Üstün bilge manâsındaki 'hakîm', kişilerarası meseleleri çözme çabasında 'hâkim', bireyin sağlık sorununa eğildiğindeyse 'hekim'dir. Hepsi, akılyürütme (muhakeme) işleminin vargı aşamasını ifâde eden 'yargıladı/yargılamak', 'hüküm verdi/vermek' anlamındaki HKM söz (fiil) kökünden türe/til/miştir. Peki, 'hüküm'de duygunun yeri varmı? Mantık—matematik ile sağın bilimlerin[iv] dışında kalan alanlarda var. Hükmün çeşidine göre onda yer alan duygunun derecesi de değişir. Aklın idâresi ile denetiminde merhamet, hâlden anlama çeşidinden en soylu duygular, adâlet dağıtıcı hâkimin verdiği hükümlerde elbette belli bir yer tutarlar. Hekimlik ile hocalığa/öğretmenliğe gelince; bu saydıklarımıza ek olarak ikisinde şefkat, sezgi ile güçlü fedâkârlık duyguları elzemdir.

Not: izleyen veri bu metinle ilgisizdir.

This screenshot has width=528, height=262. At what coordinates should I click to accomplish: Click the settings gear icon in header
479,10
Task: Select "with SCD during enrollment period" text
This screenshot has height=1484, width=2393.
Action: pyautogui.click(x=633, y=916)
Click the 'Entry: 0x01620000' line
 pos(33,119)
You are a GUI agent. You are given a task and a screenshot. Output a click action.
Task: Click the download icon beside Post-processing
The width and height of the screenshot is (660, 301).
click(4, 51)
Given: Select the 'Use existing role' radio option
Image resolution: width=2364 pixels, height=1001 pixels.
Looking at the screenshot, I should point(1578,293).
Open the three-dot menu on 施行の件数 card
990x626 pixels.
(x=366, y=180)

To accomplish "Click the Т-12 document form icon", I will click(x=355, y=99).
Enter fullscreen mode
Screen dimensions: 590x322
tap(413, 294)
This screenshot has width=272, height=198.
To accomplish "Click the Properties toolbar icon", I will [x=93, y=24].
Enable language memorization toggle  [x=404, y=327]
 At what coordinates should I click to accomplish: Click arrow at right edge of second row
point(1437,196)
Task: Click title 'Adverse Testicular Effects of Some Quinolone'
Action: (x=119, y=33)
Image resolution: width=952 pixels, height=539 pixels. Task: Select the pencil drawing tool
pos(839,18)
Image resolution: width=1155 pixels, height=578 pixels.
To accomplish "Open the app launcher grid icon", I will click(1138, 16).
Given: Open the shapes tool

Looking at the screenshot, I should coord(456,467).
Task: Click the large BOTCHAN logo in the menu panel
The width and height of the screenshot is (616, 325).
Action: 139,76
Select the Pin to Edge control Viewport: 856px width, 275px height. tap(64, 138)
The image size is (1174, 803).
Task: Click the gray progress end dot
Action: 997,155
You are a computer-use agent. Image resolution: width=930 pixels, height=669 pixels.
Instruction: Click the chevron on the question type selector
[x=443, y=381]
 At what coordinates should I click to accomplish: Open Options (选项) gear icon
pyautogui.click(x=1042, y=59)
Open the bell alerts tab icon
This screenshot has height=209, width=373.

- Beşer, diğer bütün canlılar gibi, kalıtım ile evrim üzerinden irdelenip açıklanır. Bu iki konudan kalıtımın bilimi genetik, moleküler biyokimya temelli olmasından ötürü denel, sağın ve positivdir. Geçmişe yönelik olmasından dolayı evrim, genetiğe ilişkin bildirdiklerimizden yoksun görünür. Böyle olmakla birlikte, en az genetik kadar beşerin açıklanmasında hayatî önem taşır. İmdi görmezden gelemeyeceğimiz bir zaaf söz konusudur. Mezkûr zaafı en seçikce gördüğümüz saha evrime dayalı açıklamanın belkemiğini oluşturduğu beşerbilimdir.
- Tıpkı neşet ettiği evrim gibi, ırk da, denel olarak her dem seçikce belgelenerek açıklanamamakla birlikte, gözardı edilmeyecek kadar sarih ve bârizdir. Bilhassa millî toplumculuğun bunca vurgulaması, öyle ki mübâlağaya kaçarak, onu suistimâl etmesi yüzünden, 1950'lilerin başından beri, hayatî önem taşımasına rağmen, artık, ırk sorunu ile konusuna eğilme cesâretini gösteren çıkmaz olmuştur. Hâlbuki haddızâtında ırk, daha önce belirtildiği üzre, canlılar biliminin tevsik ettiği bir teoriye esâslanmasa dahî, kavmî sıyâsetten bahsederken Karl Marx'ın da zikrettiği bir olaydır.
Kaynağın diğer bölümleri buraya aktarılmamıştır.